Background: Systemic lupus erythematosus (SLE) is an autoimmune disease in mankind. SLE's downregulation
of T and B lymphocytes could cause the development of autoantibodies, which in turn attack cell surface,
nuclear, and cytoplasmic molecules, creating immune complexes that harm tissues.
Objective: The objective of the present review is to evaluate SLE's present therapeutic policies and raise consciousness
about the disease.
Methods: New therapies are rare for SLE. This is due to the complexity of the disease and its various manifestations.
Three techniques are used to develop biological treatments for the illness: B-cell modulation, T-cell regulation
and cytokine inhibition. This paper reviews the present trends in SLE therapy.
Results: Each arm of the immune system is a prospective therapeutic development target for this disease; it involves
B-cells, T-cells, interferon (IFN) and cytokines. To date, only one of these agents is been approved for use
against lupus, belimumab which comes under B-cell therapy. Both the innate and the adaptive immune systems
are the objectives. Currently, although there is no full SLE remedy, drug therapy can minimize organ injury and
control active disease, which relies on immunosuppressants and glucocorticoids.

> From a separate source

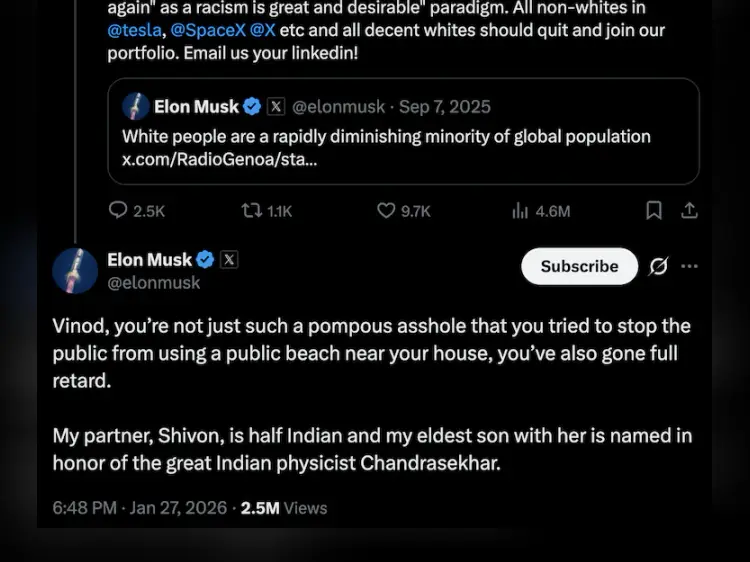
Task: Click the 6:48 PM Jan 27, 2026 timestamp
Action: click(139, 508)
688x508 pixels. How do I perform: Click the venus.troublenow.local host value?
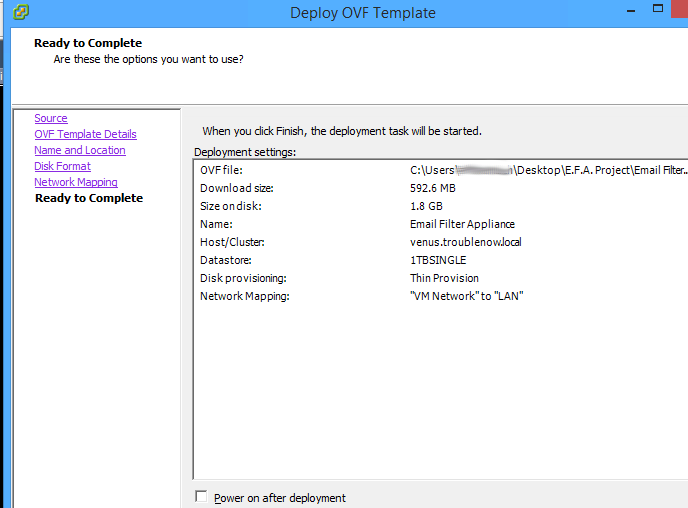(x=465, y=242)
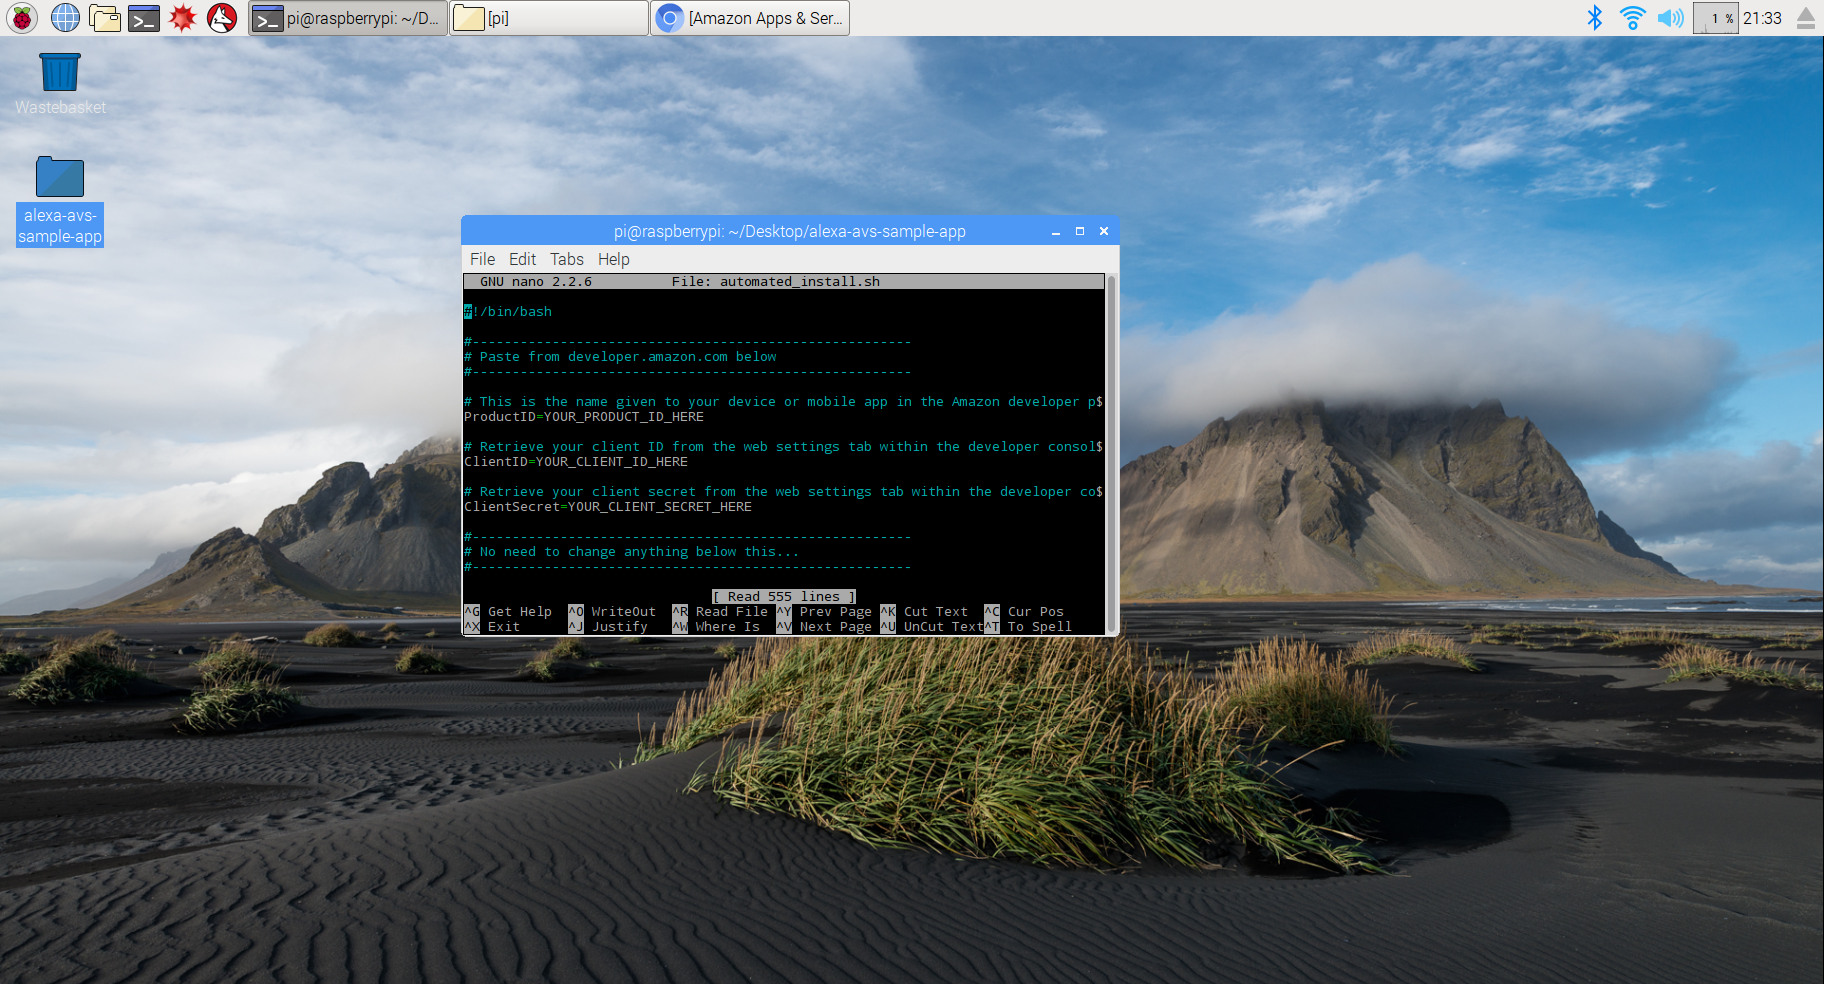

Conclusion: It is possible to access SLE treatment in the form of T-cell, B-cell and anticytokine therapies. In
these therapies, antibodies and antigens interactions play a major part. Another medication for treating SLE is the
non-steroidal anti-inflammatory drug such as hydroxychloroquine. Glucocorticoids (GCs) are another antiinflammatory
treatment that suppresses the growth of cytokines related to inflammation and prevents the recruitment
of leukocyte by reducing endothelial cell permeability.